Bayburt'un Şehit Belediye Başkanı: Süleyman Efendi
Bayburt Postası - 16 Temmuz 1916 yılında Bayburt kan ağlıyordu. O günlerde istila ordusunun zulmünden kurtulmak isteyenler, yollara düşmüş batıya doğru kaçmaktaydı. Ama ne acı ve ne ağır kaçış ki, göçüp gitmek zorunda kalan bu çaresiz insanlara öküzlerin çektiği kağnılar umut olmuştu.

İhtiyarlar, çocuklar ve kadınların sesleri kağnıların gıcırtısına karışmaktaydı. Yolda ölenler, bir kaç kişinin gözyaşları arasında toprağa gömülünceye kadar yolculuk durmakta, sonra devam etmekteydi. Bu çileli yürüyüş, dönüşü hayal edilemeyen bir sürgüne dönüşmüştü.

İhsan Özkul'un kaleminden...

Bayburt'ta kalanların hali ise göçenlerden iyi değildi. Eli silah tutanların vatanı savunmak uğruna geride bıraktığı bu çaresiz insanlar için yapacak hiçbir şey yoktu. 

Rus işgali sürerken, Ermeniler çoktan pusuya yatmıştı. Nihayet 1917'de Rus İhtilali sonucu Rus askerleri çekilmeye başlayınca meydan Ermeni çetelerine kalmıştı. Kesin sonuca varmak için bundan daha iyi fırsat olamazdı. Ve bir süre sonra ise katliam başlayacaktı.

*

1. Dünya Savaşı başladığında Bayburt Belediye Başkanı olan Hafız Süleyman Efendi başta olmak üzere göç etmeyen bütün Bayburt halkına düşman kesilen Ermeni çeteleri için gün fırsat günüydü.

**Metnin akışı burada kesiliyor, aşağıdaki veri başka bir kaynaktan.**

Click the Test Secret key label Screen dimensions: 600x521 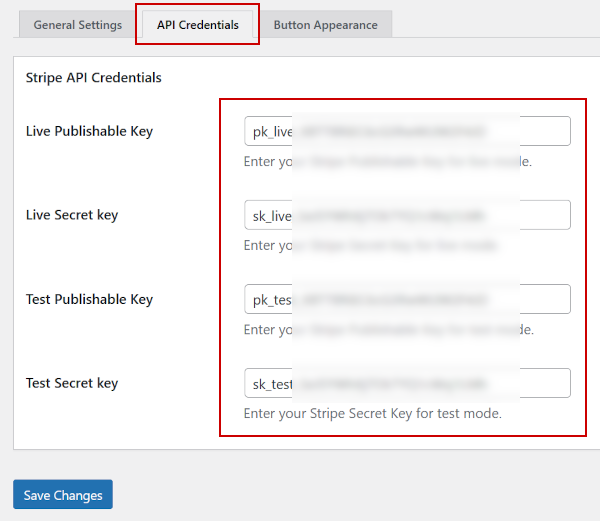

Nasıl olsa, yerli halkın çoğu cephede, bir kısmı göç etmiş, geride kalanlar da yok edildiğinde şehir Ermeniler’e kalacaktır. Çalışmalar bu yöndedir. Ermeni çeteleri, Bayburt’u çok sevdiği için göç etmeyen, işgal altındaki şehrin belediye başkanlığı görevini devam ettirmekte olan Hafız Süleyman Efendi’den başlayarak bu emellerine ulaşmayı hedeflerler. Halkı da taciz etmek için hiçbir eziyetten çekinmezler.

Zeki ve memleket sever bir yönetici olan Hafız Süleyman Efendi, her şeye rağmen Ermeniler’in oyunlarına gelmemek için elinden gelen gayreti gösterirken, kadın militanlar da görevlerini başarıyla tamamlamışlardı.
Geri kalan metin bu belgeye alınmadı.